Il s'agit, d'après elle, de leur permettre de se défaire de leurs navires toxiques à bon prix dans des chantiers d'Asie du Sud sans craindre de poursuites, en utilisant si nécessaire un pavillon de complaisance ou un intermédiaire.

En Europe, les chantiers doivent être certifiés selon les règles de la Ship Recycling Regulation (SRR), plus contraignante que la convention de Hong Kong. Les armateurs ont l'obligation d'y faire dépecer les bateaux basés sur le continent ou battant pavillon européen.

En bordure du canal de Gand-Terneuzen en Belgique, le directeur de la démolition navale du chantier Galloo, Peter Wyntin, balaye du regard son site surplombé de montagnes de ferraille.

Un ancien patrouilleur de la marine irlandaise s'y fait désosser en ce début mai. Ici, tout est mécanisé, avec système d'égout et tri des déchets. Seuls cinq à six ouvriers travaillent à la démolition des bateaux, avec casque, visière et masque pour filtrer l'air empli de particules de métal. Une éolienne fournit l'électricité.

Galloo a investi une dizaine de millions d'euros juste pour le traitement des eaux, à base de charbon actif et de bactéries biologiques, au gré du relèvement des normes année après année.

"Nous, si on a un mort, on a l'inspection du travail qui débarque aussitôt et on est bons pour mettre la clef sous la porte."

- "25.000 pages" -

Peter Wyntin voit d'un mauvais œil l'entrée en vigueur de la convention de Hong Kong alors que les chantiers de démolition européens (6% du total en 2024) peinent à survivre.

Déjà, la certification de chantiers turcs, à Aliaga, a fait perdre une part conséquente de son activité aux entreprises de l'UE.

"Le document, pour être conforme à la SRR pour les pays tiers, il doit faire 25 pages, pas plus. Nous, en tant que chantier agréé dans l'UE, on a peut-être 25.000 pages de législation" à respecter, critique-t-il.

"On peut agréer des chantiers en Turquie, en Asie, mais ça reste toujours du +beaching+. Et le +beaching+, c'est une activité qu'on n'accepterait jamais ici en Europe", peste-t-il. Le "beaching" désigne une technique utilisée par les chantiers d'Asie du Sud pour démonter les navires à même la plage.

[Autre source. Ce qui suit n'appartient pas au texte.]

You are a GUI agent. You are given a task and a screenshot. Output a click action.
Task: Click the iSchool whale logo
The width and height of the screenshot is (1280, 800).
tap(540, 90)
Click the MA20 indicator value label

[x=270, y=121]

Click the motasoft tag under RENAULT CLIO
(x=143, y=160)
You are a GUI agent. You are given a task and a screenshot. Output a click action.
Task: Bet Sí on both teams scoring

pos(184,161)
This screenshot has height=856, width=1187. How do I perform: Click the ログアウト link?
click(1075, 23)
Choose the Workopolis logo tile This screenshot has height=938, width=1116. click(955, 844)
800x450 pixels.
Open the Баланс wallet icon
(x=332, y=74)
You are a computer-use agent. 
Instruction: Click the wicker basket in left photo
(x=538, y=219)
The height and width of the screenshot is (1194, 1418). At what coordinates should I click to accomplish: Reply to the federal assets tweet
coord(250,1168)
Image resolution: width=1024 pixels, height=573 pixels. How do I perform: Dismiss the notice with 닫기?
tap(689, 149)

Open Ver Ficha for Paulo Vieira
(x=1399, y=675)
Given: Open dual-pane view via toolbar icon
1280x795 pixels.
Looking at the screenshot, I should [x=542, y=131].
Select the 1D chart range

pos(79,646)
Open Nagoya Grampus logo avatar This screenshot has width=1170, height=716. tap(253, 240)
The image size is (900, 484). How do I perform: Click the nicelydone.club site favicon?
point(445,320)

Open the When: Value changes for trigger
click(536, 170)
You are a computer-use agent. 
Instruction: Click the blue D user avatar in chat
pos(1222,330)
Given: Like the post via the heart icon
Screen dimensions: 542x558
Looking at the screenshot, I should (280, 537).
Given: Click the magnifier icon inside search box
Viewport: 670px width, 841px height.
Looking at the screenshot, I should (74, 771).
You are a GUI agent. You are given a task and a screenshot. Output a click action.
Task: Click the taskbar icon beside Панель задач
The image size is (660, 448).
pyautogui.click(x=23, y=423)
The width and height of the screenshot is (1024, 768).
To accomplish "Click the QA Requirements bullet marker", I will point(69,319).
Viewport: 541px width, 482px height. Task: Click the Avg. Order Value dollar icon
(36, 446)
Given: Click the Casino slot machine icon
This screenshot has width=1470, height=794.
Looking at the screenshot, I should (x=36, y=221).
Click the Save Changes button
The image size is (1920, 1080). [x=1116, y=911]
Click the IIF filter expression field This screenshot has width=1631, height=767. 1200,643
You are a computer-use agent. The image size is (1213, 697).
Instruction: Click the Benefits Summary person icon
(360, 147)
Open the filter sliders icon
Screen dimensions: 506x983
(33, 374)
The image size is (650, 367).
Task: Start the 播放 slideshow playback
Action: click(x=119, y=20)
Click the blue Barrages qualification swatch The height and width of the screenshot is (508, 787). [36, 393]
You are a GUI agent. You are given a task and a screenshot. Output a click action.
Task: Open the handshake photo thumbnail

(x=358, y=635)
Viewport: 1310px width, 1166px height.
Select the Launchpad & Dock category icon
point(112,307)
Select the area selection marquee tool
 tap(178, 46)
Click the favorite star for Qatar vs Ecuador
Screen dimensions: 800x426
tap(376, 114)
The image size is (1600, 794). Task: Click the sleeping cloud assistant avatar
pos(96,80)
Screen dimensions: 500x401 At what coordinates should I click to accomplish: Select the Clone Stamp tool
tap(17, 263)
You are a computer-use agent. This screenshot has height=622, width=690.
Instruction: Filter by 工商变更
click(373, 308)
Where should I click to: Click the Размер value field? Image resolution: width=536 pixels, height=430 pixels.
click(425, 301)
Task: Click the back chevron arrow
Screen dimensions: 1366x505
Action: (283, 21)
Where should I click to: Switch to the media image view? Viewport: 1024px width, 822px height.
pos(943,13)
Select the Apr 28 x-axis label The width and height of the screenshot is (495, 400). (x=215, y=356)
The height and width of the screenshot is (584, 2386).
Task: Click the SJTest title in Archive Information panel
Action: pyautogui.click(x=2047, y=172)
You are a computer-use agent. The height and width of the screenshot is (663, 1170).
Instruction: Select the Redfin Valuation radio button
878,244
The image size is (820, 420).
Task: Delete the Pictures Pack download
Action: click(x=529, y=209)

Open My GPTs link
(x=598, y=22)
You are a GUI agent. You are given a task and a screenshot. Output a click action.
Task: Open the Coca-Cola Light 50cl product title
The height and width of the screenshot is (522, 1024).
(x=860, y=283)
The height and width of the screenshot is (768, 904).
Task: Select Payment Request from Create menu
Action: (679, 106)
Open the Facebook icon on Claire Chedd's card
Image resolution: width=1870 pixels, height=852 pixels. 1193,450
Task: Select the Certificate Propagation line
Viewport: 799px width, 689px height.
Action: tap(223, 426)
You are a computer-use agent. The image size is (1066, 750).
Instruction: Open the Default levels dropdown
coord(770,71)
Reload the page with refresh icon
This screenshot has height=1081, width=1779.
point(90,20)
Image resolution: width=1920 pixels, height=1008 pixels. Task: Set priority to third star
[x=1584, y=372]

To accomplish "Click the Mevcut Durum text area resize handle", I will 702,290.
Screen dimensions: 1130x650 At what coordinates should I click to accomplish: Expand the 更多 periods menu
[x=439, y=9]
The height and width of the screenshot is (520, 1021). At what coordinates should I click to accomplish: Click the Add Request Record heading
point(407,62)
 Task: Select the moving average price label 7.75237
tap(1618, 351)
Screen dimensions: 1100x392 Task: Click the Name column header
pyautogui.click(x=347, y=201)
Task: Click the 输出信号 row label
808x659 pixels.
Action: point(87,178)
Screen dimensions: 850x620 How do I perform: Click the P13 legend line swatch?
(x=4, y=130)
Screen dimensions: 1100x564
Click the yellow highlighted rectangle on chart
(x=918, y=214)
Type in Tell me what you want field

En avril, le chantier Galloo a ainsi vu rafler par un chantier turc un ferry de 13.000 tonnes, le Moby Drea basé à Gènes en Italie, qu'il convoitait pour le recycler.

"Les chantiers approuvés par l'UE en Turquie aspirent pour des raisons économiques beaucoup de navires battant un pavillon européen", confirme Jacky Bonnemains, fondateur de Robin des bois.

- Décharges sauvages -

Et pourtant. L'Observatoire de la santé et de la sécurité au travail turc a recensé huit décès depuis 2020 dans les chantiers d'Aliaga, spécialisés dans le démantèlement des bateaux de croisière.

En mai, la municipalité d'Aliaga a dit constater que "les déchets dangereux étaient stockés d'une manière nocive pour l'environnement et que, dans certaines zones, ils étaient recouverts de terre".

"On estime que 15.000 tonnes de déchets dangereux sont dispersées dans la région d'une manière qui met en danger la santé humaine et environnementale en raison de méthodes de stockage sauvages", a-t-elle posté sur son compte X avec des photos de décharges sauvages.

Au Bangladesh, "des matières toxiques provenant des navires, dont de l'amiante, sont (...) dans certains cas revendues sur le marché de l'occasion", relevaient dans un rapport de 2023 Shipbreaking Platform et Human Rights Watch.

Sur la route qui longe la plage de Chittagong, tout se recycle. Les magasins débordent de mobilier, toilettes, générateurs, escaliers... directement tirés des carcasses démantelées à quelques mètres de là.

Pendant ce temps, Rekha Akter, 24 ans et deux petits orphelins, pleure son mari mort les voies respiratoires brûlées dans l'explosion de septembre sur le chantier de SN Corporation où il était responsable de la sécurité.